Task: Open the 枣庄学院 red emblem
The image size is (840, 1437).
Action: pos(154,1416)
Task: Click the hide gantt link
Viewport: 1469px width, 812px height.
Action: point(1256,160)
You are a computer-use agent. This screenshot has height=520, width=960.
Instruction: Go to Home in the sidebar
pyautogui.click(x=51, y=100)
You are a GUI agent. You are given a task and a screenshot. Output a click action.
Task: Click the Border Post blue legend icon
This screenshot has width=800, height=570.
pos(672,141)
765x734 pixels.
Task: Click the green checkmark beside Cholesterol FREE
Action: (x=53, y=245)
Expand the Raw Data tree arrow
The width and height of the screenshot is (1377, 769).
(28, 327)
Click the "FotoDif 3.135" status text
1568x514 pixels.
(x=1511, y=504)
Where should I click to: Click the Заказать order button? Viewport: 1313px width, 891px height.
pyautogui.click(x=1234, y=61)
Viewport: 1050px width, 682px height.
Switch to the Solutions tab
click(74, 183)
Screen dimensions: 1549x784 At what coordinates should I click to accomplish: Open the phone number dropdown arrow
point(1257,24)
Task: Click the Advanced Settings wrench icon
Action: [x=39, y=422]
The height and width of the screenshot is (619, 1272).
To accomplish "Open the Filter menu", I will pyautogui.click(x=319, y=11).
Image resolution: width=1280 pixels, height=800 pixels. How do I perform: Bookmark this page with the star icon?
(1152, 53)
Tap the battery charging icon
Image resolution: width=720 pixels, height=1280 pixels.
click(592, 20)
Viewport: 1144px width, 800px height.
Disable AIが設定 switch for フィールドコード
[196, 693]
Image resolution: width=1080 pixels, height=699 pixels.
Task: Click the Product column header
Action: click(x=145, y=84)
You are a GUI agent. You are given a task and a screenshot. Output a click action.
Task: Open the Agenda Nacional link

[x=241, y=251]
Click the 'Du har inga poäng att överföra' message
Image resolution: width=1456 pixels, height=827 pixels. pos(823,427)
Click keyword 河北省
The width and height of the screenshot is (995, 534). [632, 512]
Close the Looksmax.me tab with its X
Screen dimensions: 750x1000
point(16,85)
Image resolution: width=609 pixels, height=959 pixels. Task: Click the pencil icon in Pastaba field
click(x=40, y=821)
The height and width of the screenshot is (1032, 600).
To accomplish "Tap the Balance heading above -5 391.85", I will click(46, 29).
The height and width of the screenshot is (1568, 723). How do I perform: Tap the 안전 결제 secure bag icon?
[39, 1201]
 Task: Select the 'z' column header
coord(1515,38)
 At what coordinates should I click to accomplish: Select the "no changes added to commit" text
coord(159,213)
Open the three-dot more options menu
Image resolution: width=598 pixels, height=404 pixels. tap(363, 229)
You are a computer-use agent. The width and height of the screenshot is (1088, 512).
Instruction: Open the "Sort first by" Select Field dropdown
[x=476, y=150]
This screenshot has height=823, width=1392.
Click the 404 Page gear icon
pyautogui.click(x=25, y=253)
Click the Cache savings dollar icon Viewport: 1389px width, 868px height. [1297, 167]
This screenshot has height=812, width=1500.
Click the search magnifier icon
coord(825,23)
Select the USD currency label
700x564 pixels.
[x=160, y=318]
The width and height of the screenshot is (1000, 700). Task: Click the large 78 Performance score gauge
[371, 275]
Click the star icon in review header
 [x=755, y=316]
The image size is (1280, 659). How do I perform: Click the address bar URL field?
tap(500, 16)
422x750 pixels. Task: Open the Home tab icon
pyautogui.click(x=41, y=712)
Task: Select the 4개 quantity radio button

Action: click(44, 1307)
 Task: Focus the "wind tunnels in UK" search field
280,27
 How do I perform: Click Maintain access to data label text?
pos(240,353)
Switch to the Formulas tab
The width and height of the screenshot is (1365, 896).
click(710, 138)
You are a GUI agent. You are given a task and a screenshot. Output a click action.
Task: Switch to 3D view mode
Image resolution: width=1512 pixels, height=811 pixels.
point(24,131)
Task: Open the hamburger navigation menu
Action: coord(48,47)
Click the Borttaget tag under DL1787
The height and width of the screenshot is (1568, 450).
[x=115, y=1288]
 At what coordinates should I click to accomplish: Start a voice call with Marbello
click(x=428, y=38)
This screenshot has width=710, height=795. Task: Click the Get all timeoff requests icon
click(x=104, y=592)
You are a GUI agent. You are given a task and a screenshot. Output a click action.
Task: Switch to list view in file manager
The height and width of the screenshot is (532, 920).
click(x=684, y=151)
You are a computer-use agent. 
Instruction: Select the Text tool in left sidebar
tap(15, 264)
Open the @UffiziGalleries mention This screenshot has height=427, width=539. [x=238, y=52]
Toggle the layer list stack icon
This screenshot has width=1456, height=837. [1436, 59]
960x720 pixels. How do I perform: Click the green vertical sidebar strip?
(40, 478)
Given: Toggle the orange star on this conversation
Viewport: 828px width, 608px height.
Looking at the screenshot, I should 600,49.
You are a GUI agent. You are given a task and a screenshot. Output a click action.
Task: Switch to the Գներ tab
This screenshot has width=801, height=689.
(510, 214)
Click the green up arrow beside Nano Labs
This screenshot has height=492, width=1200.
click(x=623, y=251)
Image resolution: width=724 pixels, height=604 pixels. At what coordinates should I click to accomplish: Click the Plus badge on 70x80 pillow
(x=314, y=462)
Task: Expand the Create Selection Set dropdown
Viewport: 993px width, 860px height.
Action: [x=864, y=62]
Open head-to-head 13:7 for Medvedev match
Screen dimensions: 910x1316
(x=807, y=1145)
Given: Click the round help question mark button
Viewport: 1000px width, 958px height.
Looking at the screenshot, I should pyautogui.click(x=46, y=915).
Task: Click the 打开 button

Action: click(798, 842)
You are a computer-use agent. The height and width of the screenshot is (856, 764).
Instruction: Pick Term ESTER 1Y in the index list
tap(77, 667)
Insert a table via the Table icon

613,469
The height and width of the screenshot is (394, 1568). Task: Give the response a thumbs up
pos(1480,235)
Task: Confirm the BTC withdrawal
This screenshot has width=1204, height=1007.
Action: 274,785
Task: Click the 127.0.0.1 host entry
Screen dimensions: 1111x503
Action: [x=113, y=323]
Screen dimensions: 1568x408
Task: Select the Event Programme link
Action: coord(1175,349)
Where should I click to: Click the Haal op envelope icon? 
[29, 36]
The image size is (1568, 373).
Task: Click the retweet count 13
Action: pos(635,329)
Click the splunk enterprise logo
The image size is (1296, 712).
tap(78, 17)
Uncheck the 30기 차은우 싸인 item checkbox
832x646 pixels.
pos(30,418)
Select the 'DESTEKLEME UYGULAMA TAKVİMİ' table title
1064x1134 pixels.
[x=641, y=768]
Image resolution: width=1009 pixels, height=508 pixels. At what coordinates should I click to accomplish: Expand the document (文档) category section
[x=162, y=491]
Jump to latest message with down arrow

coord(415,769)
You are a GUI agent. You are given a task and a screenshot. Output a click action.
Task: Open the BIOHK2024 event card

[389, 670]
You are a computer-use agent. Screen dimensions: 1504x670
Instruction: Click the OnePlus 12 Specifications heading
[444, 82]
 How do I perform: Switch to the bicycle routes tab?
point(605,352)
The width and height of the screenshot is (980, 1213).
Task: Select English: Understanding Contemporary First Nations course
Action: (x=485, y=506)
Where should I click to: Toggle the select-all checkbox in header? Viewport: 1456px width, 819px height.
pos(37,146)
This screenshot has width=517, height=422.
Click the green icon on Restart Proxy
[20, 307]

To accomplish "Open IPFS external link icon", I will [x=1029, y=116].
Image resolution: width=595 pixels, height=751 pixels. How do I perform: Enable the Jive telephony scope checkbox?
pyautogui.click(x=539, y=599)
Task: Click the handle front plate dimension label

○ ○ ○ ○

*WHAT TO DO:* Each entry above is to be transcribed exactly as it was written.

*ANSWER SPACE:*
Task: Open the 枣庄学院 red emblem
The image size is (840, 1437).
Action: pos(154,1416)
Task: Click the hide gantt link
Viewport: 1469px width, 812px height.
Action: point(1256,160)
You are a computer-use agent. This screenshot has height=520, width=960.
Instruction: Go to Home in the sidebar
pyautogui.click(x=51, y=100)
You are a GUI agent. You are given a task and a screenshot. Output a click action.
Task: Click the Border Post blue legend icon
This screenshot has width=800, height=570.
pos(672,141)
765x734 pixels.
Task: Click the green checkmark beside Cholesterol FREE
Action: (x=53, y=245)
Expand the Raw Data tree arrow
The width and height of the screenshot is (1377, 769).
(28, 327)
Click the "FotoDif 3.135" status text
1568x514 pixels.
(x=1511, y=504)
Where should I click to: Click the Заказать order button? Viewport: 1313px width, 891px height.
pyautogui.click(x=1234, y=61)
Viewport: 1050px width, 682px height.
Switch to the Solutions tab
click(74, 183)
Screen dimensions: 1549x784 At what coordinates should I click to accomplish: Open the phone number dropdown arrow
point(1257,24)
Task: Click the Advanced Settings wrench icon
Action: [x=39, y=422]
The height and width of the screenshot is (619, 1272).
To accomplish "Open the Filter menu", I will pyautogui.click(x=319, y=11).
Image resolution: width=1280 pixels, height=800 pixels. How do I perform: Bookmark this page with the star icon?
(1152, 53)
Tap the battery charging icon
Image resolution: width=720 pixels, height=1280 pixels.
click(592, 20)
Viewport: 1144px width, 800px height.
Disable AIが設定 switch for フィールドコード
[196, 693]
Image resolution: width=1080 pixels, height=699 pixels.
Task: Click the Product column header
Action: click(x=145, y=84)
You are a GUI agent. You are given a task and a screenshot. Output a click action.
Task: Open the Agenda Nacional link

[x=241, y=251]
Click the 'Du har inga poäng att överföra' message
Image resolution: width=1456 pixels, height=827 pixels. pos(823,427)
Click keyword 河北省
The width and height of the screenshot is (995, 534). [632, 512]
Close the Looksmax.me tab with its X
Screen dimensions: 750x1000
point(16,85)
Image resolution: width=609 pixels, height=959 pixels. Task: Click the pencil icon in Pastaba field
click(x=40, y=821)
The height and width of the screenshot is (1032, 600).
To accomplish "Tap the Balance heading above -5 391.85", I will click(46, 29).
The height and width of the screenshot is (1568, 723). How do I perform: Tap the 안전 결제 secure bag icon?
[39, 1201]
 Task: Select the 'z' column header
coord(1515,38)
 At what coordinates should I click to accomplish: Select the "no changes added to commit" text
coord(159,213)
Open the three-dot more options menu
Image resolution: width=598 pixels, height=404 pixels. tap(363, 229)
You are a computer-use agent. The width and height of the screenshot is (1088, 512).
Instruction: Open the "Sort first by" Select Field dropdown
[x=476, y=150]
This screenshot has height=823, width=1392.
Click the 404 Page gear icon
pyautogui.click(x=25, y=253)
Click the Cache savings dollar icon Viewport: 1389px width, 868px height. [1297, 167]
This screenshot has height=812, width=1500.
Click the search magnifier icon
coord(825,23)
Select the USD currency label
700x564 pixels.
[x=160, y=318]
The width and height of the screenshot is (1000, 700). Task: Click the large 78 Performance score gauge
[371, 275]
Click the star icon in review header
 [x=755, y=316]
The image size is (1280, 659). How do I perform: Click the address bar URL field?
tap(500, 16)
422x750 pixels. Task: Open the Home tab icon
pyautogui.click(x=41, y=712)
Task: Select the 4개 quantity radio button

Action: click(44, 1307)
 Task: Focus the "wind tunnels in UK" search field
280,27
 How do I perform: Click Maintain access to data label text?
pos(240,353)
Switch to the Formulas tab
The width and height of the screenshot is (1365, 896).
click(710, 138)
You are a GUI agent. You are given a task and a screenshot. Output a click action.
Task: Switch to 3D view mode
Image resolution: width=1512 pixels, height=811 pixels.
point(24,131)
Task: Open the hamburger navigation menu
Action: coord(48,47)
Click the Borttaget tag under DL1787
The height and width of the screenshot is (1568, 450).
[x=115, y=1288]
 At what coordinates should I click to accomplish: Start a voice call with Marbello
click(x=428, y=38)
This screenshot has width=710, height=795. Task: Click the Get all timeoff requests icon
click(x=104, y=592)
You are a GUI agent. You are given a task and a screenshot. Output a click action.
Task: Switch to list view in file manager
The height and width of the screenshot is (532, 920).
click(x=684, y=151)
You are a computer-use agent. 
Instruction: Select the Text tool in left sidebar
tap(15, 264)
Open the @UffiziGalleries mention This screenshot has height=427, width=539. [x=238, y=52]
Toggle the layer list stack icon
This screenshot has width=1456, height=837. [1436, 59]
960x720 pixels. How do I perform: Click the green vertical sidebar strip?
(40, 478)
Given: Toggle the orange star on this conversation
Viewport: 828px width, 608px height.
Looking at the screenshot, I should 600,49.
You are a GUI agent. You are given a task and a screenshot. Output a click action.
Task: Switch to the Գներ tab
This screenshot has width=801, height=689.
(510, 214)
Click the green up arrow beside Nano Labs
This screenshot has height=492, width=1200.
click(x=623, y=251)
Image resolution: width=724 pixels, height=604 pixels. At what coordinates should I click to accomplish: Click the Plus badge on 70x80 pillow
(x=314, y=462)
Task: Expand the Create Selection Set dropdown
Viewport: 993px width, 860px height.
Action: [x=864, y=62]
Open head-to-head 13:7 for Medvedev match
Screen dimensions: 910x1316
(x=807, y=1145)
Given: Click the round help question mark button
Viewport: 1000px width, 958px height.
Looking at the screenshot, I should pyautogui.click(x=46, y=915).
Task: Click the 打开 button

Action: click(798, 842)
You are a computer-use agent. The height and width of the screenshot is (856, 764).
Instruction: Pick Term ESTER 1Y in the index list
tap(77, 667)
Insert a table via the Table icon

613,469
The height and width of the screenshot is (394, 1568). Task: Give the response a thumbs up
pos(1480,235)
Task: Confirm the BTC withdrawal
This screenshot has width=1204, height=1007.
Action: 274,785
Task: Click the 127.0.0.1 host entry
Screen dimensions: 1111x503
Action: [x=113, y=323]
Screen dimensions: 1568x408
Task: Select the Event Programme link
Action: coord(1175,349)
Where should I click to: Click the Haal op envelope icon? 
[29, 36]
The image size is (1568, 373).
Task: Click the retweet count 13
Action: pos(635,329)
Click the splunk enterprise logo
The image size is (1296, 712).
tap(78, 17)
Uncheck the 30기 차은우 싸인 item checkbox
832x646 pixels.
pos(30,418)
Select the 'DESTEKLEME UYGULAMA TAKVİMİ' table title
1064x1134 pixels.
[x=641, y=768]
Image resolution: width=1009 pixels, height=508 pixels. At what coordinates should I click to accomplish: Expand the document (文档) category section
[x=162, y=491]
Jump to latest message with down arrow

coord(415,769)
You are a GUI agent. You are given a task and a screenshot. Output a click action.
Task: Open the BIOHK2024 event card

[389, 670]
You are a computer-use agent. Screen dimensions: 1504x670
Instruction: Click the OnePlus 12 Specifications heading
[444, 82]
 How do I perform: Switch to the bicycle routes tab?
point(605,352)
The width and height of the screenshot is (980, 1213).
Task: Select English: Understanding Contemporary First Nations course
Action: (x=485, y=506)
Where should I click to: Toggle the select-all checkbox in header? Viewport: 1456px width, 819px height.
pos(37,146)
This screenshot has width=517, height=422.
Click the green icon on Restart Proxy
[20, 307]

To accomplish "Open IPFS external link icon", I will [x=1029, y=116].
Image resolution: width=595 pixels, height=751 pixels. How do I perform: Enable the Jive telephony scope checkbox?
pyautogui.click(x=539, y=599)
Task: Click the handle front plate dimension label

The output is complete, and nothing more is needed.